Review: The Flaming Lips at Ogden Theatre, 1-4-14

by Lee Strubinger

Photo: Flaming Lips 'Little Help from My Fwends' album cover

If you haven’t seen a Flaming Lips show, do yourself a favor and spend the extra cash and show up early to get a good spot.

As soon as the band walked on stage last Sunday night, mass amounts of confetti poured throughout the Ogden Theatre. Every color imaginable flashed on stage while rainbows, suns, a captain catfish (strangely enough) and even Santa Claus danced on stage with the band.

Wayne Coyne, frontman and spiritual leader for the evening, dressed in odd metallic looking pants with a cluster of fuzzy colored balls (there’s no better way to put it) collected near his crotch that glowed from the black lit stage. He beckoned from the stage: “C’mon, c’mon!
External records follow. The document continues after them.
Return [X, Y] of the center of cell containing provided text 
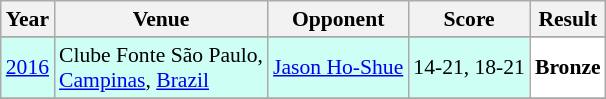
2016 [28, 68]
Bronze [568, 68]
Jason Ho-Shue [338, 68]
Opponent [338, 19]
Score [469, 19]
Venue [161, 19]
Result [568, 19]
14-21, 18-21 [469, 68]
Year [28, 19]
Clube Fonte São Paulo, Campinas, Brazil [161, 68]
Pinpoint the cell where the given text exists, returning its (X, Y) midpoint coordinate. 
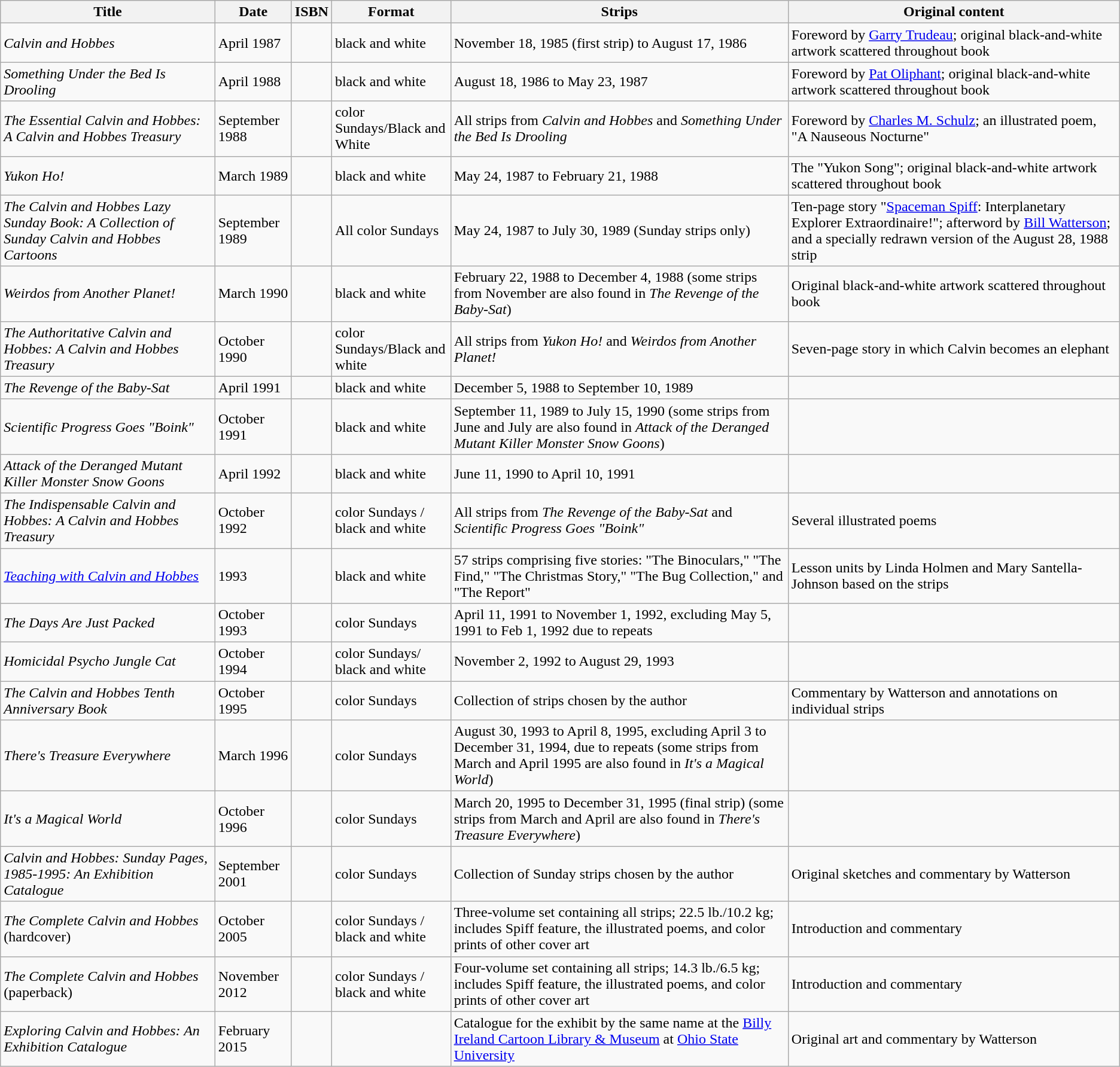
May 24, 1987 to July 30, 1989 (Sunday strips only) (619, 231)
October 2005 (253, 929)
April 11, 1991 to November 1, 1992, excluding May 5, 1991 to Feb 1, 1992 due to repeats (619, 623)
Original black-and-white artwork scattered throughout book (954, 294)
color Sundays/Black and White (391, 129)
Original art and commentary by Watterson (954, 1039)
Calvin and Hobbes (108, 43)
February 2015 (253, 1039)
November 18, 1985 (first strip) to August 17, 1986 (619, 43)
September 1989 (253, 231)
Lesson units by Linda Holmen and Mary Santella-Johnson based on the strips (954, 576)
Yukon Ho! (108, 176)
Foreword by Pat Oliphant; original black-and-white artwork scattered throughout book (954, 81)
All strips from Yukon Ho! and Weirdos from Another Planet! (619, 349)
September 1988 (253, 129)
March 1989 (253, 176)
Exploring Calvin and Hobbes: An Exhibition Catalogue (108, 1039)
All color Sundays (391, 231)
Title (108, 12)
February 22, 1988 to December 4, 1988 (some strips from November are also found in The Revenge of the Baby-Sat) (619, 294)
October 1991 (253, 427)
1993 (253, 576)
May 24, 1987 to February 21, 1988 (619, 176)
Calvin and Hobbes: Sunday Pages, 1985-1995: An Exhibition Catalogue (108, 874)
Strips (619, 12)
September 11, 1989 to July 15, 1990 (some strips from June and July are also found in Attack of the Deranged Mutant Killer Monster Snow Goons) (619, 427)
October 1990 (253, 349)
There's Treasure Everywhere (108, 756)
Teaching with Calvin and Hobbes (108, 576)
March 1990 (253, 294)
The Indispensable Calvin and Hobbes: A Calvin and Hobbes Treasury (108, 521)
color Sundays/ black and white (391, 662)
March 1996 (253, 756)
Several illustrated poems (954, 521)
The Days Are Just Packed (108, 623)
The "Yukon Song"; original black-and-white artwork scattered throughout book (954, 176)
Format (391, 12)
Collection of strips chosen by the author (619, 701)
All strips from The Revenge of the Baby-Sat and Scientific Progress Goes "Boink" (619, 521)
Collection of Sunday strips chosen by the author (619, 874)
September 2001 (253, 874)
April 1987 (253, 43)
Foreword by Charles M. Schulz; an illustrated poem, "A Nauseous Nocturne" (954, 129)
April 1988 (253, 81)
57 strips comprising five stories: "The Binoculars," "The Find," "The Christmas Story," "The Bug Collection," and "The Report" (619, 576)
April 1992 (253, 474)
Foreword by Garry Trudeau; original black-and-white artwork scattered throughout book (954, 43)
Four-volume set containing all strips; 14.3 lb./6.5 kg; includes Spiff feature, the illustrated poems, and color prints of other cover art (619, 984)
December 5, 1988 to September 10, 1989 (619, 388)
June 11, 1990 to April 10, 1991 (619, 474)
ISBN (311, 12)
Three-volume set containing all strips; 22.5 lb./10.2 kg; includes Spiff feature, the illustrated poems, and color prints of other cover art (619, 929)
The Complete Calvin and Hobbes (paperback) (108, 984)
Commentary by Watterson and annotations on individual strips (954, 701)
October 1994 (253, 662)
October 1993 (253, 623)
August 18, 1986 to May 23, 1987 (619, 81)
Something Under the Bed Is Drooling (108, 81)
Original content (954, 12)
The Authoritative Calvin and Hobbes: A Calvin and Hobbes Treasury (108, 349)
The Revenge of the Baby-Sat (108, 388)
Seven-page story in which Calvin becomes an elephant (954, 349)
November 2012 (253, 984)
color Sundays/Black and white (391, 349)
It's a Magical World (108, 819)
October 1995 (253, 701)
Attack of the Deranged Mutant Killer Monster Snow Goons (108, 474)
The Calvin and Hobbes Lazy Sunday Book: A Collection of Sunday Calvin and Hobbes Cartoons (108, 231)
April 1991 (253, 388)
October 1992 (253, 521)
Weirdos from Another Planet! (108, 294)
The Calvin and Hobbes Tenth Anniversary Book (108, 701)
Date (253, 12)
October 1996 (253, 819)
March 20, 1995 to December 31, 1995 (final strip) (some strips from March and April are also found in There's Treasure Everywhere) (619, 819)
November 2, 1992 to August 29, 1993 (619, 662)
The Complete Calvin and Hobbes (hardcover) (108, 929)
All strips from Calvin and Hobbes and Something Under the Bed Is Drooling (619, 129)
Homicidal Psycho Jungle Cat (108, 662)
Scientific Progress Goes "Boink" (108, 427)
Catalogue for the exhibit by the same name at the Billy Ireland Cartoon Library & Museum at Ohio State University (619, 1039)
The Essential Calvin and Hobbes: A Calvin and Hobbes Treasury (108, 129)
Original sketches and commentary by Watterson (954, 874)
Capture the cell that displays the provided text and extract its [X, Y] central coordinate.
This is the last big party for the New Year.”

Coyne and company have created a concert experience so visual and surreal that the only true way to understand the essence of it is to see it for yourself. Their flashy and colorful show is an attempt at some wholesome trip meant to amalgamate their entire existence as a live act on stage. It can send you to near paranoiac levels before you realize Coyne and Steven Drozd, composer and songwriter for the band, have your best interest in mind.

In 2014, the Flaming Lips released a tribute album to the Beatles’ “Sgt. Pepper’s Lonely Hearts Club Band.” Members from the opening act Fever The Ghost[i] joined the Lips on stage to play three tracks from the album: “Sgt. Pepper’s Lonely Hearts Club Band,” “With A Little Help From My Friends,” and “Lucy In The Sky With Diamonds.” Seeing the Flaming Lips perform the album live was a treat since the Beatles never played the album in front of a live audience.
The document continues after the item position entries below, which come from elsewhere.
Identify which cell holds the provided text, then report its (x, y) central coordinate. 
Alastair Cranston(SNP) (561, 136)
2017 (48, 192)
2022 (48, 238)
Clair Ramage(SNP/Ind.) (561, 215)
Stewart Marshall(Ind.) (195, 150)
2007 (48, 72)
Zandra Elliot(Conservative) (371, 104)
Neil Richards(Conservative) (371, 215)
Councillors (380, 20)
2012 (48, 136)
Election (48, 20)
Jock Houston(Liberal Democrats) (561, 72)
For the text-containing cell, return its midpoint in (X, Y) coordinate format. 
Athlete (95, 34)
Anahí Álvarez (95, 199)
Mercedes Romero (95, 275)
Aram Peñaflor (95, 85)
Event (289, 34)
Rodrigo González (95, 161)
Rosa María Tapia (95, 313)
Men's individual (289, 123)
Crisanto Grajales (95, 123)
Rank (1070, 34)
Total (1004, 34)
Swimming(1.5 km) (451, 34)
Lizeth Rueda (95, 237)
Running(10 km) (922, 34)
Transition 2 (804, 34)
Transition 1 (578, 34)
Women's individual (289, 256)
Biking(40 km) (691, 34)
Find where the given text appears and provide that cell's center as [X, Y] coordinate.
From the 1999 album “The Soft Bulletin,” the band roared with “Race For The Prize,” “Feeling Yourself Disintegrate,” and “A Spoonful Weighs A Ton.”

The night wrapped up with the track “Do You Realize?” while Coyne ripped down the stage balloons and tossed them into the crowd. Coyne sang:

“Do you realize that you have the most beautiful face?... we’re floating in space… that happiness makes you cry… that everyone you know someday will die.”
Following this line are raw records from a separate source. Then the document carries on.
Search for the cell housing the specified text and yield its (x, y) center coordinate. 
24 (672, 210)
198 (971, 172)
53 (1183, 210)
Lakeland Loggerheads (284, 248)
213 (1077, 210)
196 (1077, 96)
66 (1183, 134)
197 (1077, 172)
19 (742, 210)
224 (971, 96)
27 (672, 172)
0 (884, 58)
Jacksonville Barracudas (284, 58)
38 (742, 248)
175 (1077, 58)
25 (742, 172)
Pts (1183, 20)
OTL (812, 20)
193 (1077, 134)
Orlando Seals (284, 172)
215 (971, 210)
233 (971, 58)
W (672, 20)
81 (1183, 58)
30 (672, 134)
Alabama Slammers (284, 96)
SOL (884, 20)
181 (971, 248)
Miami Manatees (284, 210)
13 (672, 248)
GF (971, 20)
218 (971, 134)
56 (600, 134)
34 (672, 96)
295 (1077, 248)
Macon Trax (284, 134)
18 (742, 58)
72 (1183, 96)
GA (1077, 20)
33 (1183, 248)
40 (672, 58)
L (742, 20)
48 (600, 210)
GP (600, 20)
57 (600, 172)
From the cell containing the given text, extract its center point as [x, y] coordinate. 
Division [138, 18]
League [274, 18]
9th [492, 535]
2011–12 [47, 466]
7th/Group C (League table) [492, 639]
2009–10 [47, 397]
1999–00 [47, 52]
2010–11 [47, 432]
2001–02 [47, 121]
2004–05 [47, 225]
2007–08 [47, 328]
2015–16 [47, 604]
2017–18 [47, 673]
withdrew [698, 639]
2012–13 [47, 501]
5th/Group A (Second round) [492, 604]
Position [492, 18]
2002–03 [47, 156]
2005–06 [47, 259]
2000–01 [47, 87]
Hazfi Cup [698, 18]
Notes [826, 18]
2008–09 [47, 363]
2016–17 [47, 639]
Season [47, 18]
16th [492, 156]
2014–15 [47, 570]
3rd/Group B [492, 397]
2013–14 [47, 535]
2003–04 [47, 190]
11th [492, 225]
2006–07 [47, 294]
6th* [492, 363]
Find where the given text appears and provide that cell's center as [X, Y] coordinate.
Though I didn’t realize it at first, that song is the reason why I got off the couch and made my way to the Ogden. Not because I had the money to spare, but because I’ll sleep when I’m dead. There’s post-season football in the afterlife, right?

[i] An excellent opening act. Total psychedelic music. I hope to hear more from them in the future. They're a four-piece whose members look younger than the required age to drink in this country. They must be having the time of their life touring with a group who’s an obvious influence to them.